Understanding the value of Data Lake(s) I

Tech loves buzzwords. Data lake is a big thing with Big Data. Before we go crazy technical, try to simplify the term. What comes to mind when you think of a data lake? First, it’s two words: data and lake.

Data: You remember this one from primary school. Unprocessed or raw information, facts and figures, all in their various formats. .MP3, .DOC, .CSV, .JPG etc.

Lake: A large body of water, simply put. I think of my weekend camping trip in Lake George, but in this context, a lake will be a storage for data, and not water.

Now think of yourself. What do you need data for? To get work done. For example, I need to write a research paper. I generate some original ideas, and source for some more. I need to document and compile my findings. I research, type up, save what I want, and store of the content in some kind of database, to use the term loosely, for future use or reference. For now I’ll just save in folders on my laptop or my Google Drive (Box sometimes, my Dropbox is full). Whenever I need it, all I need to do is search (query) and retrieve.

Right! Data, lake, base but I’m really thinking about a hard drive. When do I need one or the other?

Nuances. A database is really a collection or repository of information that’s organized so that it can easily be accessed, managed and updated. [1] My hard drive is a storage medium. It is my local data repository, my local database on my laptop.

Now picture several people having similar needs as you, not limited to students across the globe writing research papers, or people working in an organization, all constantly needing data to get all sorts of work done, you’ll start to see why a hard drive is no longer enough. Now a client-server model is important. Entire computers need to be dedicated now, to provide database services using computer programs to other computer programs, using a client-server model. That is what a database server does.

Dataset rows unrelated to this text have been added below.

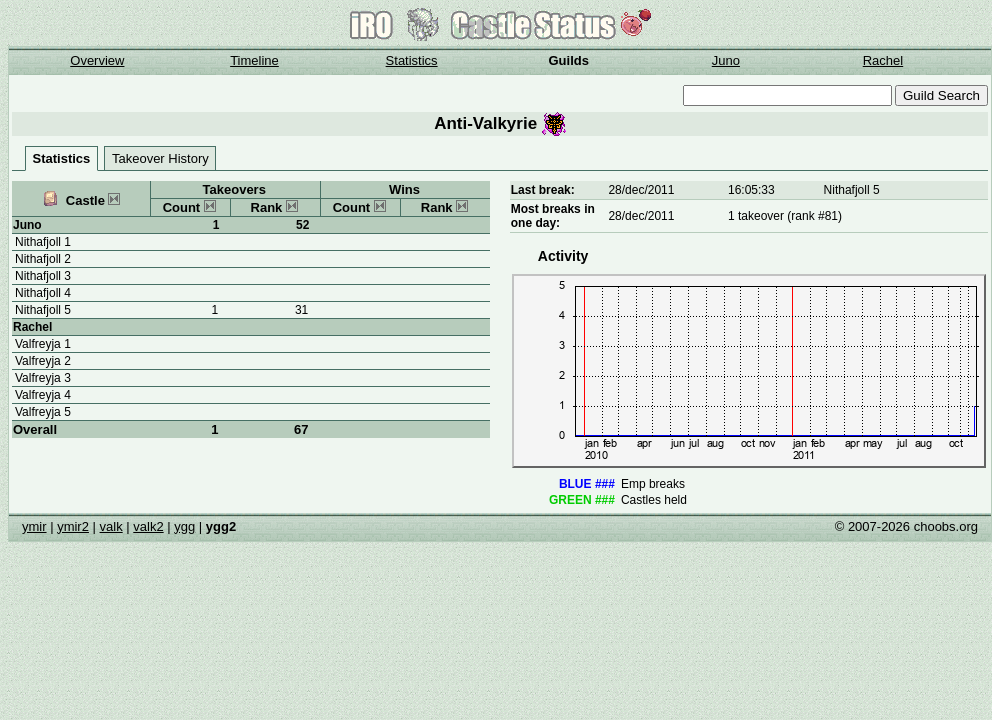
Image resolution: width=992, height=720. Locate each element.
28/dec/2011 (641, 190)
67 (301, 429)
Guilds (569, 60)
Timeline (254, 60)
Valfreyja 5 (43, 412)
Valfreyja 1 (43, 344)
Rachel (883, 60)
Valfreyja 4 (43, 395)
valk (111, 526)
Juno (726, 60)
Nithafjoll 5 (43, 310)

My hard drive or disk is clearly not a server. However servers are made up of hard disks. Local storage media include disk, tape – the magnetic ones such as floppy and cassettes, or memory. Data is stored onto the hard disk in form of files, a collection of bytes.

Having cleared these nuances, or at least attempted to, let’s crank it up a notch and think enterprise. By that, I mean scale, which is where a Database Management System (DBMS) comes in. Of course, the database and the DBMS are two separate things. The DBMS is a system software. It creates and manages the database, and interfaces between the database and the end user(s) or an app. Fundamentally, it manages the data, the database engine, and the database schema, and users can Create, Read, Update, Delete (CRUD) data in a database.

In the enterprise, more users are doing CRUD frequently and need a single version of the truth. In that case, the data (base) needs to be ACID (atomic, consistent, isolated, durable). So you see how the news of the Swift hack was a big deal.

That helps. Now that I know better, I can ask better questions, like what is the difference between a database and a data lake?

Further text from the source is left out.